Settlement in Hauraki District, New Zealand

Mackaytown is a settlement in the Hauraki District and Waikato region of New Zealand's North Island, located at the north-western end of the Karangahake Gorge just south of Paeroa.

It is named after local Government administrator and politician James Mackay.

The settlement consists of eight roads branching off State Highway 2. It is bordered by Turner's Hill, Doherty's Creek, Ohinemuri River, and the sacred Tapu Ariki burial grounds on Te Moananui's Hill.

==History==

===Pre-European history===

The Ohinemuri River is within the rohe (traditional tribal area) of Ngāti Hako and Ngāti Tara Tokanui. Ohinemuri is a Māori word, meaning "the girl left behind", referring to a legend about a chief's daughter who was detained by a taniwha at Turner's Hill.

Early Māori settlers travelled the area extensively, mostly by waka (canoes), but also by crossing the forest and stream fords on foot. Missionary Samuel Marsden was across the river, when passing through the area on his way from Thames to Tauranga in 1820.

===European settlement===

Europeans began settling the area for gold-mining in the middle of the 19th century. They reached Paeroa by boat, and followed the river on foot. The hilly country made it difficult for horses to haul heavy machinery to the mines.

The new town was named after local administrator James Mackay, who was involved in establishing the township during his time as Thames Goldfield Warden in 1867 and 1868. The nearby Turner's Hill was named after early settler James Turner, who built a thatched cottage on the hill.

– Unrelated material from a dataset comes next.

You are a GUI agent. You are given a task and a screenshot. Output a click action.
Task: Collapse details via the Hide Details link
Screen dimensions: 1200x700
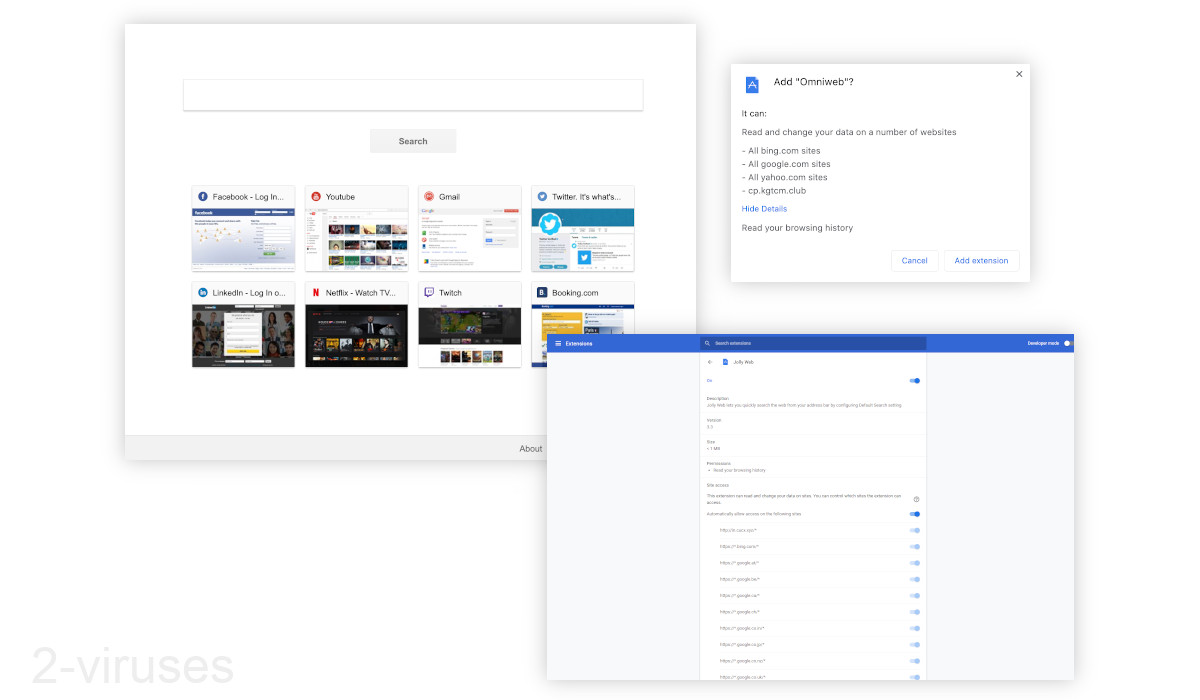pos(764,208)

The town became an important stop for travellers. A post office opened in 1875 and a school opened in 1876.

The area was surveyed between 1877 and 1887, allowing roads to be built further into the gorge. The Mackaytown school house burned some time after 1885, and a new school was established in the main Karangahake Gorge settlement in 1889.

===Modern history===

In 1898, the Mackaytown Hotel was replaced with a newer, larger hotel. It had eight bedrooms, three sitting rooms, a commercial room, a dining room for sixty guests, and a stable for 15 horses.

By 1900, 50 people were living in Mackaytown and property prices were rising. The township had a suburban atmosphere, and a calcium tungstate mine.

The town continued to accommodate passing travellers well into the 20th century.

Photographs of the settlement, held by the National Library of New Zealand, shows little change to the size of the settlement between 1914 and 1958.